# Exercise
Reproduce every entry below word for word, leaving out the pictures.
※
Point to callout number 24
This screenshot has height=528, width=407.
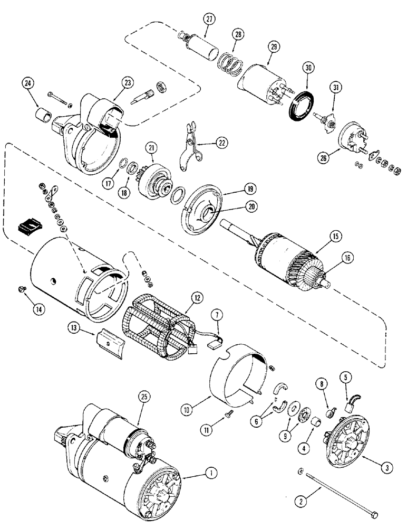click(29, 83)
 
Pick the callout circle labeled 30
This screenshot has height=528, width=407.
click(308, 68)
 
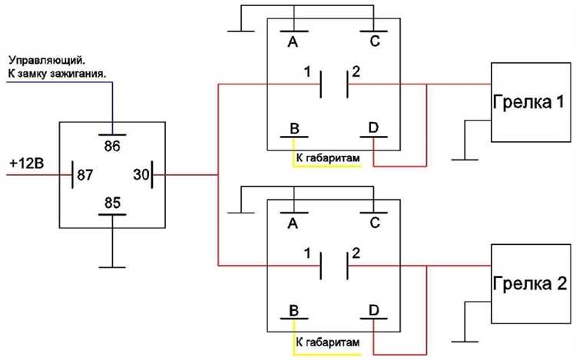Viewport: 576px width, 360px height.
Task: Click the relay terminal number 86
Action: pos(112,146)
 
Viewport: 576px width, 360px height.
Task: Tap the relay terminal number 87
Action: pos(84,175)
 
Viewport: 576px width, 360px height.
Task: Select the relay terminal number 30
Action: pos(141,174)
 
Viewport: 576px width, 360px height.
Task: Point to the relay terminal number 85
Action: pos(112,203)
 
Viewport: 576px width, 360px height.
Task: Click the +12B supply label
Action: pos(26,163)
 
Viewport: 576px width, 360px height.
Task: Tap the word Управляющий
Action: pos(49,60)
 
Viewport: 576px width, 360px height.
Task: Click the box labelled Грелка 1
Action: pos(531,102)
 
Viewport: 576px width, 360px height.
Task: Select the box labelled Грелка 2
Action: pos(531,283)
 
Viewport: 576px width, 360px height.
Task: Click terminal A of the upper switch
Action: pos(293,42)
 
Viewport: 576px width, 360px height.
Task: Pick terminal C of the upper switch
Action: pos(374,41)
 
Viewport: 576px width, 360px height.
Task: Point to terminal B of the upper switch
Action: pos(294,128)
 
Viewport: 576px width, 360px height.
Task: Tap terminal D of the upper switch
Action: pos(373,127)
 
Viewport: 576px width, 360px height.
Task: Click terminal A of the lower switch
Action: pos(293,223)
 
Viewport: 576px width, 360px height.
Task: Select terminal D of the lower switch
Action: pos(373,310)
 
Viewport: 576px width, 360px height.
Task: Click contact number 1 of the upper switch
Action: pos(307,72)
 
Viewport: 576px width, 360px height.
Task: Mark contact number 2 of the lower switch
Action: pos(356,253)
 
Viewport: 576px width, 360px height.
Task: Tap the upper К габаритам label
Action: pos(328,158)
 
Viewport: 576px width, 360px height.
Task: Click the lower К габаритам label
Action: pos(328,342)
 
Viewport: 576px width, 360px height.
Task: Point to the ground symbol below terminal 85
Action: pos(112,267)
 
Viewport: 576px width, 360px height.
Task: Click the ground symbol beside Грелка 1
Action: pos(465,160)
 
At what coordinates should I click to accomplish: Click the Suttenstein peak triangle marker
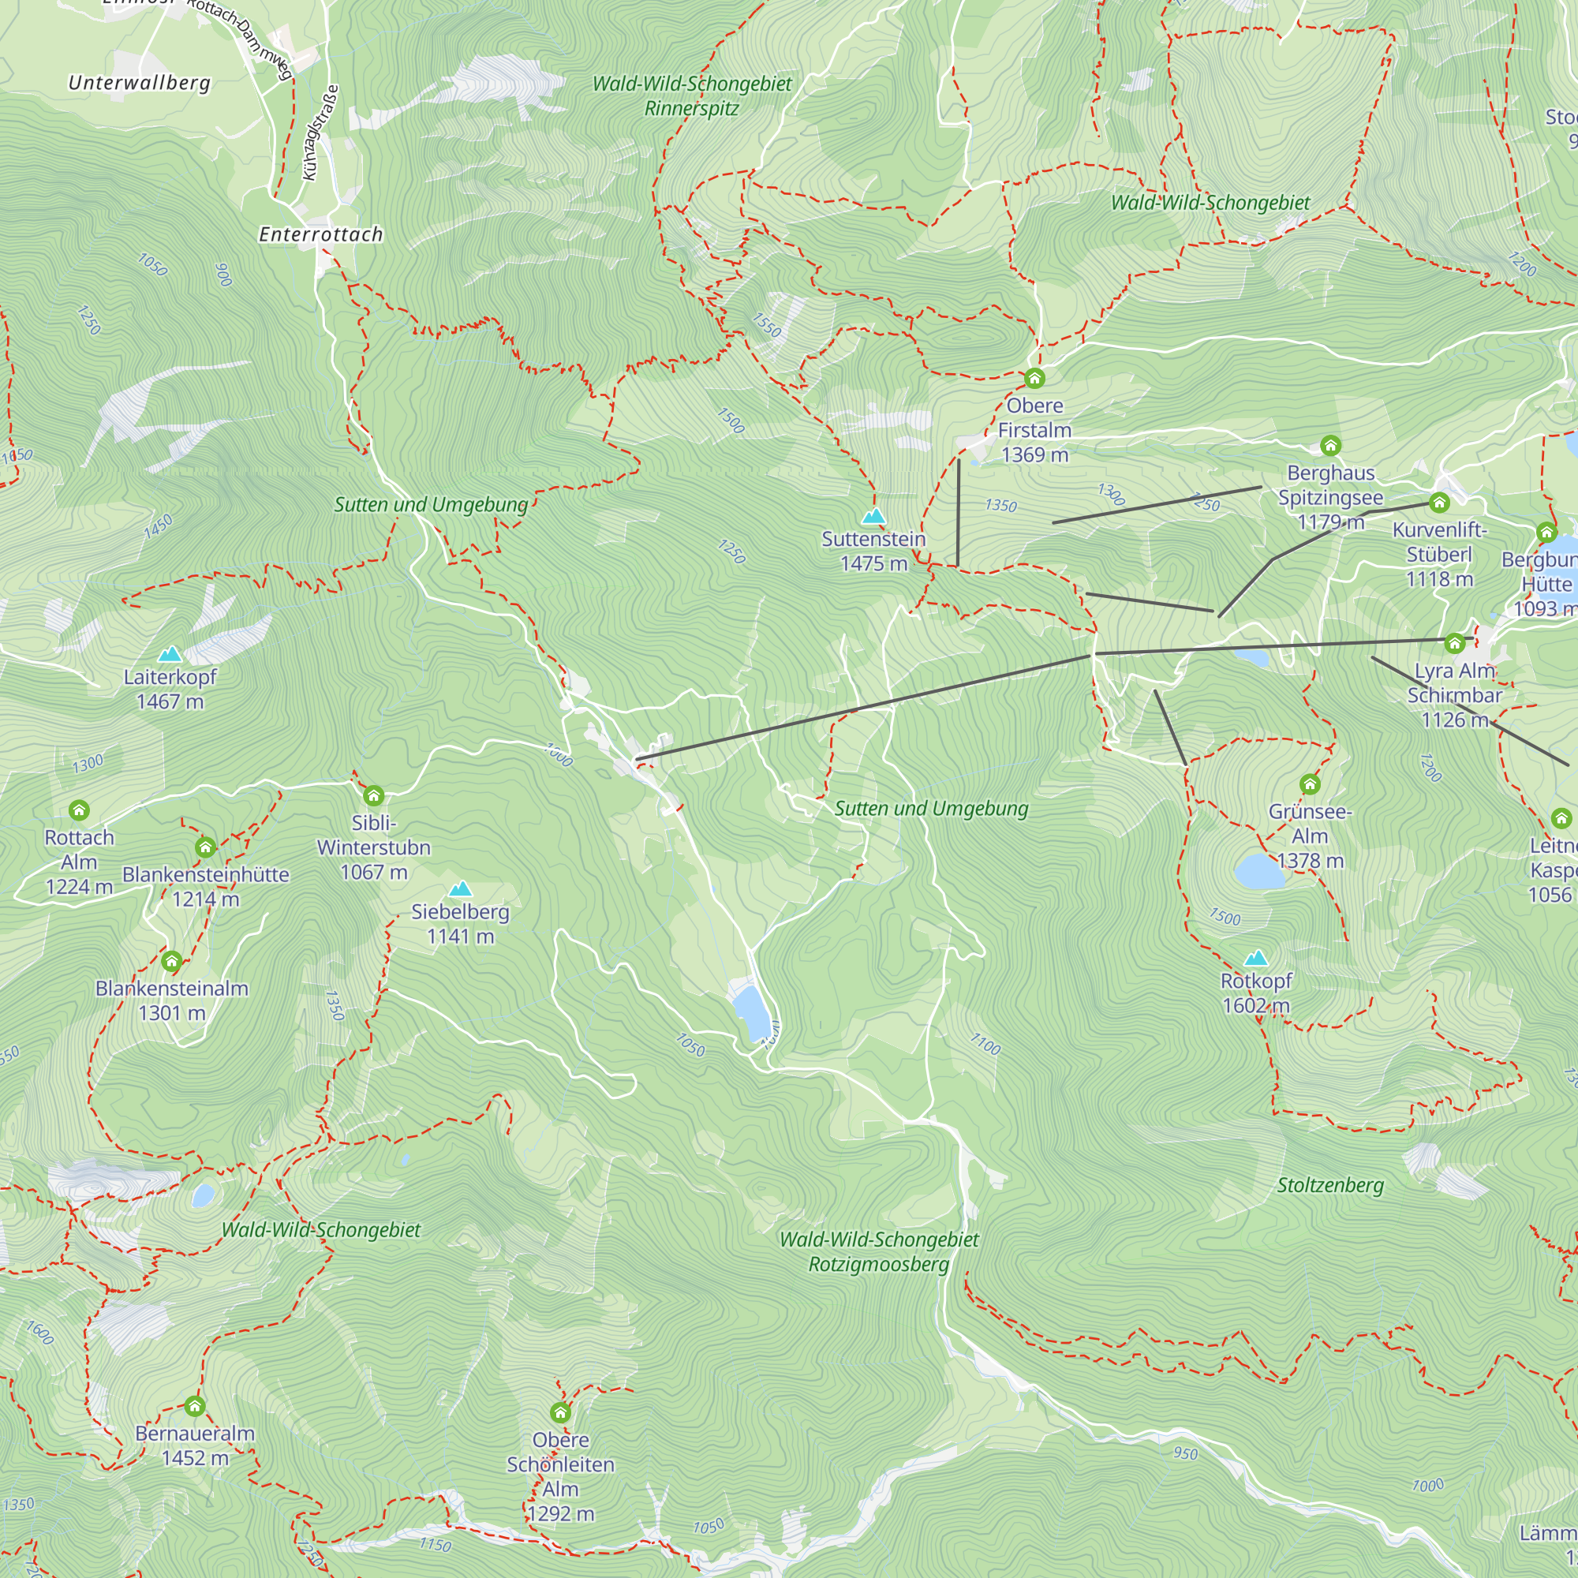coord(873,516)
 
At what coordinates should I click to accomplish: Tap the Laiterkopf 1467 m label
coord(170,689)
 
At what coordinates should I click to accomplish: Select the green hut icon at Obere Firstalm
coord(1034,378)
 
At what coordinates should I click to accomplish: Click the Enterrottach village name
coord(321,234)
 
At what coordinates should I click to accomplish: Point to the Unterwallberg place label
coord(140,83)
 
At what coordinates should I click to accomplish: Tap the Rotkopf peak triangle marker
coord(1255,958)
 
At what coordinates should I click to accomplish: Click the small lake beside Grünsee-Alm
coord(1258,872)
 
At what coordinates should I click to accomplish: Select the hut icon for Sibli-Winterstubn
coord(373,795)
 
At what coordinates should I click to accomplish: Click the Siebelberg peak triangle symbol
coord(460,888)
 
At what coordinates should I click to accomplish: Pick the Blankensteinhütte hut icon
coord(205,848)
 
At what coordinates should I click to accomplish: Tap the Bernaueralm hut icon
coord(194,1406)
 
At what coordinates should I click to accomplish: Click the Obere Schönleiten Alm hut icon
coord(559,1412)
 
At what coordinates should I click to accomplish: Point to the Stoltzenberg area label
coord(1329,1185)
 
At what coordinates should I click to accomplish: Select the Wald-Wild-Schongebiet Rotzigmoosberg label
coord(878,1251)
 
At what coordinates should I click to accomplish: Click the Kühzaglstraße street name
coord(320,133)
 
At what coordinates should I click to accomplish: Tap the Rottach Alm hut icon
coord(78,810)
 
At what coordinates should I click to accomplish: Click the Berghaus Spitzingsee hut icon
coord(1329,445)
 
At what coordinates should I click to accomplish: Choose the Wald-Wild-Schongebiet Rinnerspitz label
coord(692,95)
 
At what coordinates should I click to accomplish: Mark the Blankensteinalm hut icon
coord(170,961)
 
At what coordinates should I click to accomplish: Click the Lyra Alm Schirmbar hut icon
coord(1454,644)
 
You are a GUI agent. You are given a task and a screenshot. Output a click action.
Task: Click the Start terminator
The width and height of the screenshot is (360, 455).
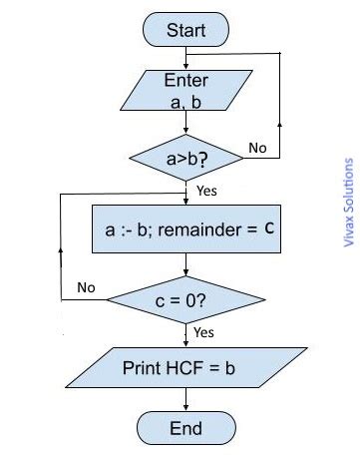tap(185, 30)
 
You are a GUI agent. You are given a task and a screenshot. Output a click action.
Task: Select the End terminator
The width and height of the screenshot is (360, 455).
tap(185, 428)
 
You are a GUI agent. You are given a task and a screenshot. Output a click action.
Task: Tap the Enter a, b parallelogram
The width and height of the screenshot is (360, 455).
tap(185, 91)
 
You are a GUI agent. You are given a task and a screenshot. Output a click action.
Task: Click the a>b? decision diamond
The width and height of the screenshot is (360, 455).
tap(185, 158)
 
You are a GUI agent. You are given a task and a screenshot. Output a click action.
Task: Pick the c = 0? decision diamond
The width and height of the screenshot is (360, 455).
tap(185, 297)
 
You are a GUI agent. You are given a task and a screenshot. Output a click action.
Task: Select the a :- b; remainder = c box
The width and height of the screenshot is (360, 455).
tap(187, 229)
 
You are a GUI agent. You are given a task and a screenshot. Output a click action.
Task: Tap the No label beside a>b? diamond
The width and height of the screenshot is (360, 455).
tap(257, 149)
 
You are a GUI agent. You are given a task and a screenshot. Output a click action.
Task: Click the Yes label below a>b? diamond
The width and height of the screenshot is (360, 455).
tap(207, 190)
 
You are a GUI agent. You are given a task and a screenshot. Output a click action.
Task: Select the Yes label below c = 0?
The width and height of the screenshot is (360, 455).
tap(202, 331)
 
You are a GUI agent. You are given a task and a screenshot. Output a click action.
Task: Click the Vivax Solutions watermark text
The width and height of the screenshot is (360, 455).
tap(348, 204)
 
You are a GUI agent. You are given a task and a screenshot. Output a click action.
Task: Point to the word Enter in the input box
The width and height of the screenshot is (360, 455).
tap(185, 80)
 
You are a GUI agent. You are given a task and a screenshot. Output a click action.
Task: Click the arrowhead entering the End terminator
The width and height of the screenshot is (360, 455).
tap(185, 406)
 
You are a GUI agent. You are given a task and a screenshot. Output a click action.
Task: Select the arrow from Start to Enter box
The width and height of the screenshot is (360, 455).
tap(185, 55)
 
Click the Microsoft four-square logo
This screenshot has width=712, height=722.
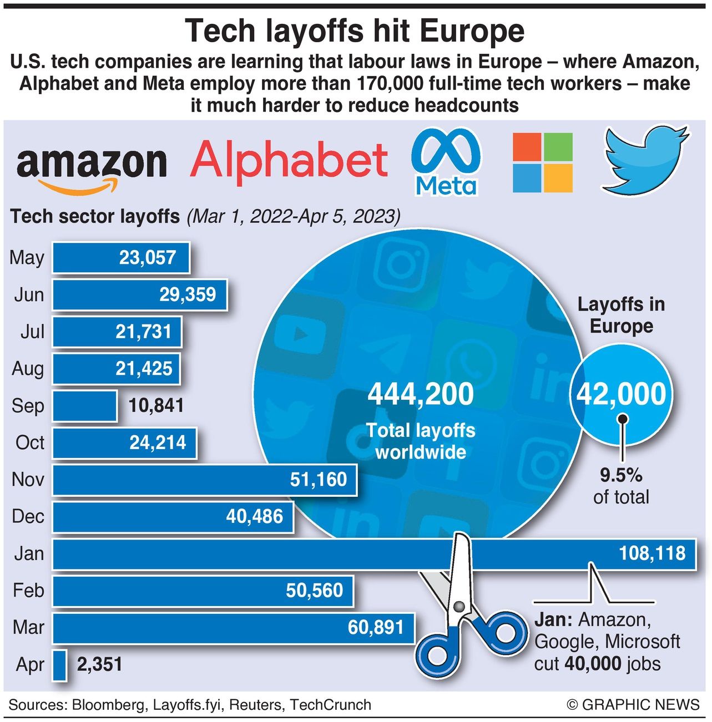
※
# Completed exercise
Point to callout number 24
This screenshot has height=528, width=407.
click(29, 83)
 
Pick the callout circle labeled 30
This screenshot has height=528, width=407.
click(308, 68)
 
Viewport: 576px width, 360px height.
Task: Click the relay terminal number 86
Action: pos(112,146)
 
Viewport: 576px width, 360px height.
Task: Tap the relay terminal number 87
Action: pos(84,175)
 
Viewport: 576px width, 360px height.
Task: Select the relay terminal number 30
Action: pos(141,174)
 
Viewport: 576px width, 360px height.
Task: Point to the relay terminal number 85
Action: pos(112,203)
 
Viewport: 576px width, 360px height.
Task: Click the +12B supply label
Action: pos(26,163)
 
Viewport: 576px width, 360px height.
Task: Tap the word Управляющий
Action: pos(49,60)
 
Viewport: 576px width, 360px height.
Task: Click the box labelled Грелка 1
Action: pos(531,102)
 
Viewport: 576px width, 360px height.
Task: Select the box labelled Грелка 2
Action: pos(531,283)
 
Viewport: 576px width, 360px height.
Task: Click terminal A of the upper switch
Action: pos(293,42)
 
Viewport: 576px width, 360px height.
Task: Pick terminal C of the upper switch
Action: pos(374,41)
 
Viewport: 576px width, 360px height.
Task: Point to terminal B of the upper switch
Action: pos(294,128)
 
Viewport: 576px width, 360px height.
Task: Tap terminal D of the upper switch
Action: pos(373,127)
 
Viewport: 576px width, 360px height.
Task: Click terminal A of the lower switch
Action: pos(293,223)
 
Viewport: 576px width, 360px height.
Task: Select terminal D of the lower switch
Action: pos(373,310)
 
Viewport: 576px width, 360px height.
Task: Click contact number 1 of the upper switch
Action: pos(307,72)
 
Viewport: 576px width, 360px height.
Task: Mark contact number 2 of the lower switch
Action: pos(356,253)
 
Viewport: 576px width, 360px height.
Task: Tap the upper К габаритам label
Action: pos(328,158)
 
Viewport: 576px width, 360px height.
Task: Click the lower К габаритам label
Action: pos(328,342)
 
Viewport: 576px width, 360px height.
Task: Point to the ground symbol below terminal 85
Action: pos(112,267)
 
Viewport: 576px width, 360px height.
Task: Click the ground symbol beside Грелка 1
Action: pos(465,160)
 
At what coordinates should I click to accomplish: Click the Suttenstein peak triangle marker
coord(873,516)
 
At what coordinates should I click to accomplish: Tap the Laiterkopf 1467 m label
coord(170,689)
 
At what coordinates should I click to accomplish: Select the green hut icon at Obere Firstalm
coord(1034,378)
 
At what coordinates should I click to accomplish: Click the Enterrottach village name
coord(321,234)
 
At what coordinates should I click to accomplish: Point to the Unterwallberg place label
coord(140,83)
 
At what coordinates should I click to accomplish: Tap the Rotkopf peak triangle marker
coord(1255,958)
 
At what coordinates should I click to accomplish: Click the small lake beside Grünsee-Alm
coord(1258,872)
 
At what coordinates should I click to accomplish: Select the hut icon for Sibli-Winterstubn
coord(373,795)
 
At what coordinates should I click to accomplish: Click the Siebelberg peak triangle symbol
coord(460,888)
 
At what coordinates should I click to accomplish: Pick the Blankensteinhütte hut icon
coord(205,848)
 
At what coordinates should I click to accomplish: Tap the Bernaueralm hut icon
coord(194,1406)
 
At what coordinates should I click to accomplish: Click the Obere Schönleiten Alm hut icon
coord(559,1412)
 
At what coordinates should I click to accomplish: Point to the Stoltzenberg area label
coord(1329,1185)
 
At what coordinates should I click to accomplish: Select the Wald-Wild-Schongebiet Rotzigmoosberg label
coord(878,1251)
 
At what coordinates should I click to accomplish: Click the Kühzaglstraße street name
coord(320,133)
 
At what coordinates should I click to accomplish: Tap the Rottach Alm hut icon
coord(78,810)
 
At what coordinates should I click to accomplish: Click the Berghaus Spitzingsee hut icon
coord(1329,445)
 
At what coordinates should I click to accomplish: Choose the Wald-Wild-Schongebiet Rinnerspitz label
coord(692,95)
 
At what coordinates should I click to accomplish: Mark the Blankensteinalm hut icon
coord(170,961)
 
At what coordinates should I click to accomplish: Click the Lyra Alm Schirmbar hut icon
coord(1454,644)
 
You are a GUI agent. You are given a task and a screenshot. Output a click action.
Task: Click the Start terminator
The width and height of the screenshot is (360, 455).
tap(185, 30)
 
You are a GUI agent. You are given a task and a screenshot. Output a click action.
Task: Select the End terminator
The width and height of the screenshot is (360, 455).
tap(185, 428)
 
You are a GUI agent. You are given a task and a screenshot. Output a click action.
Task: Tap the Enter a, b parallelogram
The width and height of the screenshot is (360, 455).
tap(185, 91)
 
You are a GUI agent. You are given a task and a screenshot. Output a click action.
Task: Click the a>b? decision diamond
The width and height of the screenshot is (360, 455).
tap(185, 158)
 
You are a GUI agent. You are given a task and a screenshot. Output a click action.
Task: Pick the c = 0? decision diamond
The width and height of the screenshot is (360, 455).
tap(185, 297)
 
You are a GUI agent. You are given a task and a screenshot. Output a click action.
Task: Select the a :- b; remainder = c box
The width and height of the screenshot is (360, 455).
tap(187, 229)
 
You are a GUI agent. You are given a task and a screenshot. Output a click action.
Task: Tap the No label beside a>b? diamond
The width and height of the screenshot is (360, 455).
tap(257, 149)
 
You are a GUI agent. You are given a task and a screenshot. Output a click action.
Task: Click the Yes label below a>b? diamond
The width and height of the screenshot is (360, 455).
tap(207, 190)
 
You are a GUI agent. You are given a task and a screenshot. Output a click action.
Task: Select the Yes label below c = 0?
The width and height of the screenshot is (360, 455).
tap(202, 331)
 
You are a GUI agent. You are given a task and a screenshot. Output a click action.
Task: Click the Vivax Solutions watermark text
The width and height of the screenshot is (360, 455).
tap(348, 204)
 
You are a GUI agent. You are given a task and a screenshot. Output a click action.
Task: Point to the word Enter in the input box
The width and height of the screenshot is (360, 455).
tap(185, 80)
 
You are a GUI agent. You are given a task and a screenshot. Output a click action.
Task: Click the arrowhead entering the End terminator
The width and height of the screenshot is (360, 455).
tap(185, 406)
 
You are a GUI agent. You are given a task and a screenshot. Output a click action.
Task: Select the arrow from Start to Enter box
The width and height of the screenshot is (360, 455).
tap(185, 55)
 
Click the Microsoft four-square logo
This screenshot has width=712, height=722.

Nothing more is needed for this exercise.